===== Vorliegender Auszug
In der Folge wandte sich X.________ am 20. April 2006 mit einem Wiedererwägungsgesuch an das Bundesamt für Migration, welches die Eingabe an das damals zuständige Eidgenössische Justiz- und Polizeidepartement (EJPD) überwies; dieses nahm die Eingabe als Beschwerde entgegen. Am 1. Januar 2007 übernahm das Bundesverwaltungsgericht die Beurteilung des beim Beschwerdedienst des EJPD hängigen Rechtsmittels und wies mit Urteil vom 9. September 2008 die Beschwerde ab.
 
C.
 
Mit Beschwerde in öffentlich-rechtlichen Angelegenheiten vom 19. Oktober 2008 beantragt X.________ dem Bundesgericht, den Entscheid des Bundesverwaltungsgerichts aufzuheben sowie festzustellen, dass der Beschwerdeführer staatenlos sei. Sodann ersucht er um Gewährung der unentgeltlichen Rechtspflege und Verbeiständung. Gerügt wird im Wesentlichen, die Vorinstanz habe "klare Auslegungsfehler" begangen. Sinngemäss wird eine Verletzung der völkerrechtlichen Bestimmungen über die Staatenlosigkeit geltend gemacht.
 
D.
 
Das Bundesamt für Migration beantragt die Abweisung der Beschwerde. Das Bundesverwaltungsgericht hat auf eine Vernehmlassung verzichtet.
 
Erwägungen:
 
1.
 
1.1 Die Beschwerde richtet sich gegen einen Entscheid des Bundesverwaltungsgerichts (Art. 86 Abs. 1 lit. a BGG) in einer Angelegenheit des öffentlichen Rechts (Art. 82 lit. a BGG). Ein Ausschlussgrund gemäss Art. 83 BGG ist nicht ersichtlich. Gemäss Art. 89 Abs. 1 BGG ist zur Beschwerde berechtigt, wer durch den angefochtenen Entscheid besonders berührt ist und ein schutzwürdiges Interesse an dessen Aufhebung oder Änderung hat. Dies trifft auf den Beschwerdeführer hinsichtlich einer - allfälligen - Anerkennung seiner Staatenlosigkeit zu, namentlich weil gemäss Art. 31 Abs. 1 und Art. 59 Abs. 2 lit. b AuG (SR 142.20) einer von der Schweiz als staatenlos anerkannten Person ein Anspruch auf eine Aufenthaltsbewilligung resp. auf Reisepapiere eingeräumt wird.
==========
===== Vorliegende Angaben
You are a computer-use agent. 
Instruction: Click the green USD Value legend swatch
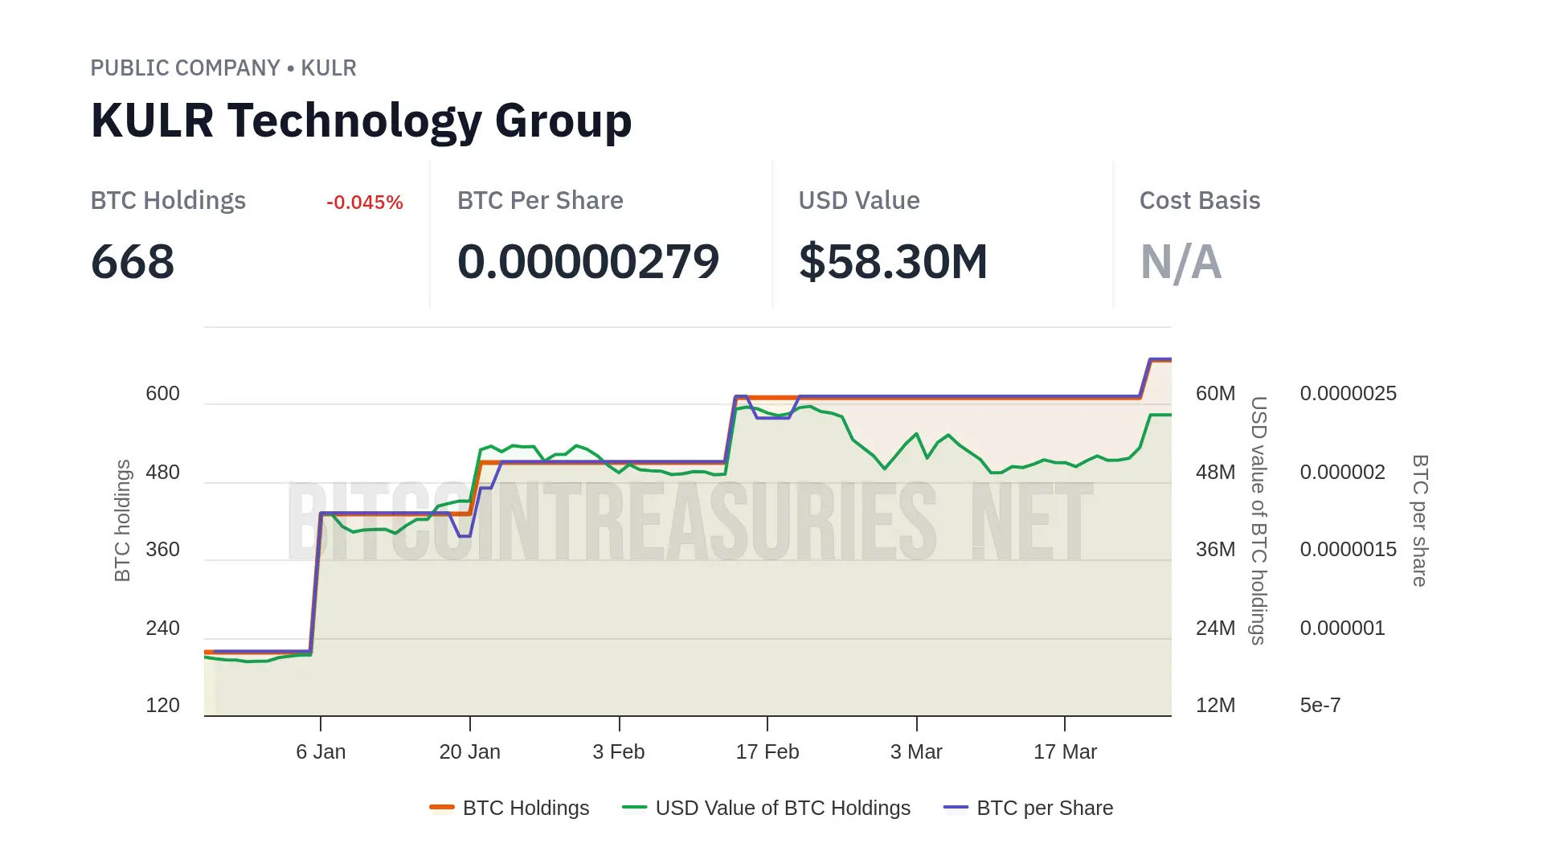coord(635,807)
==========
===== Vorliegende Angaben
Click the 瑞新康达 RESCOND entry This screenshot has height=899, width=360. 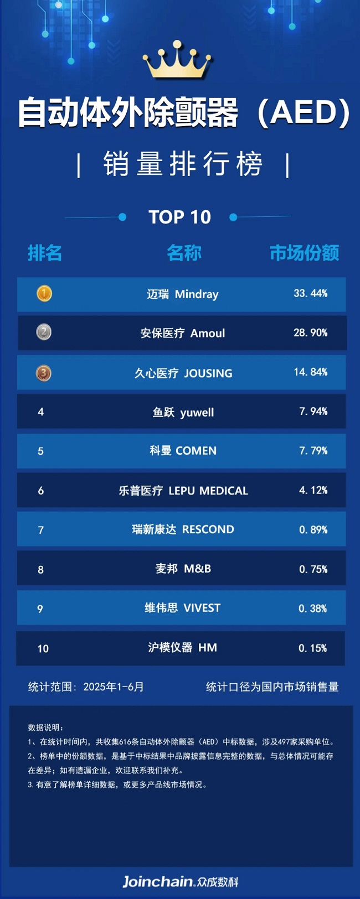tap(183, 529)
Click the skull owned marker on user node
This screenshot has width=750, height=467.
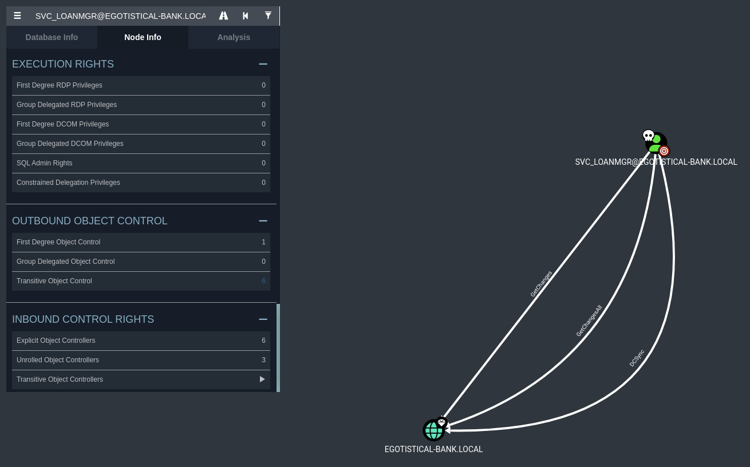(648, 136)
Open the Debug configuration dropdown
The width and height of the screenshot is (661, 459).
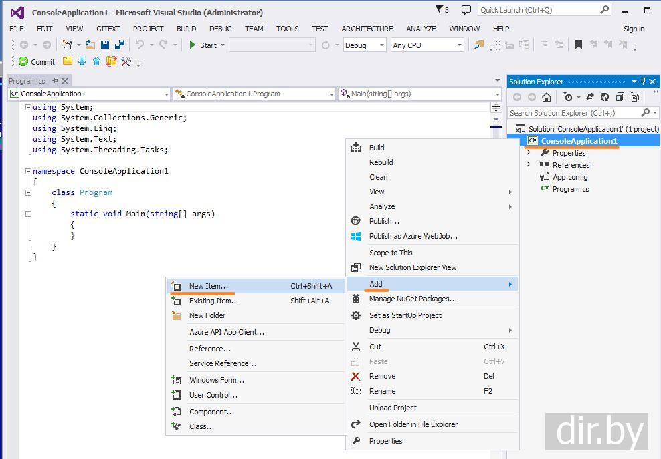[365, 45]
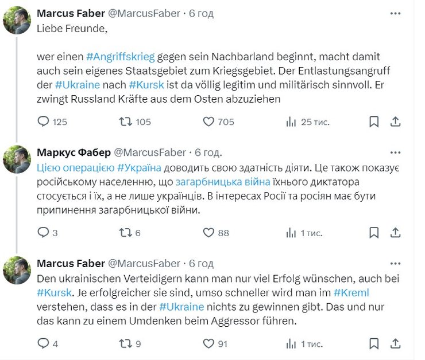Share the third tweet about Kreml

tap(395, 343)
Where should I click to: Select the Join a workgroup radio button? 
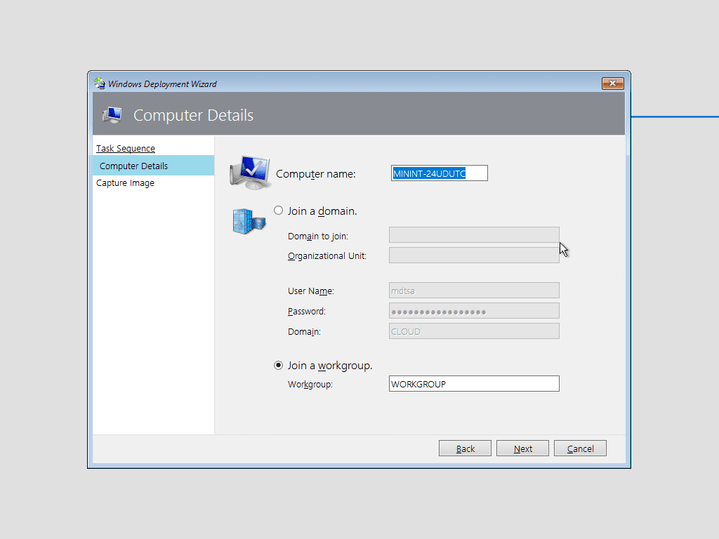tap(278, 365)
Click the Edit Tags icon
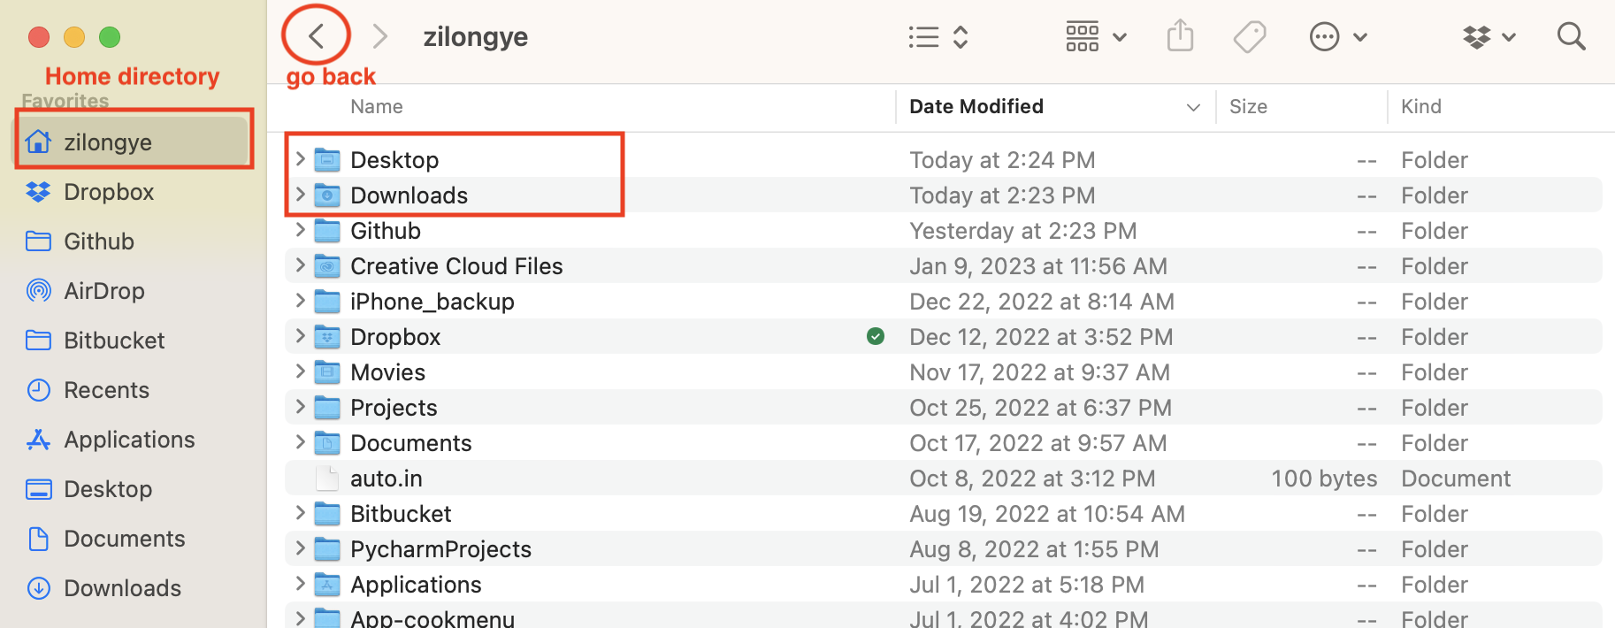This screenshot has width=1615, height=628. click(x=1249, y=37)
==========
_Anweisungen:_
a – Beantworten Sie anhand des vorliegenden Auszugs folgende Fragen:
(i) An welchem Datum übernahm das Bundesverwaltungsgericht die Beurteilung des beim Beschwerdedienst des EJPD hängigen Rechtsmittels?
(ii) Was beantragt das Bundesamt für Migration?
(iii) Welche Bestimmungen des AuG räumen einer von der Schweiz als staatenlos anerkannten Person einen Anspruch auf eine Aufenthaltsbewilligung bzw. auf Reisepapiere ein?
b – Setzen Sie den Urteilsauszug zur Anerkennung der Staatenlosigkeit im Anschluss an seinen letzten Satz fort.

_Lösungen der Aufgaben:_
a –
(i) Am 1. Januar 2007.
(ii) Die Abweisung der Beschwerde.
(iii) Art. 31 Abs. 1 und Art. 59 Abs. 2 lit. b AuG.

b –
 
Auf die Beschwerde in öffentlich-rechtlichen Angelegenheiten ist - da auch die weiteren Voraussetzungen erfüllt sind - einzutreten.
 
1.2 Gegenstand des vorliegenden Verfahrens bildet im Übrigen einzig die Frage, ob der Beschwerdeführer (im Sinne des Übereinkommens vom 28. September 1954 über die Rechtsstellung der Staatenlosen) als Staatenloser anzuerkennen sei, nicht jedoch dessen Aufenthaltsregelung in der Schweiz.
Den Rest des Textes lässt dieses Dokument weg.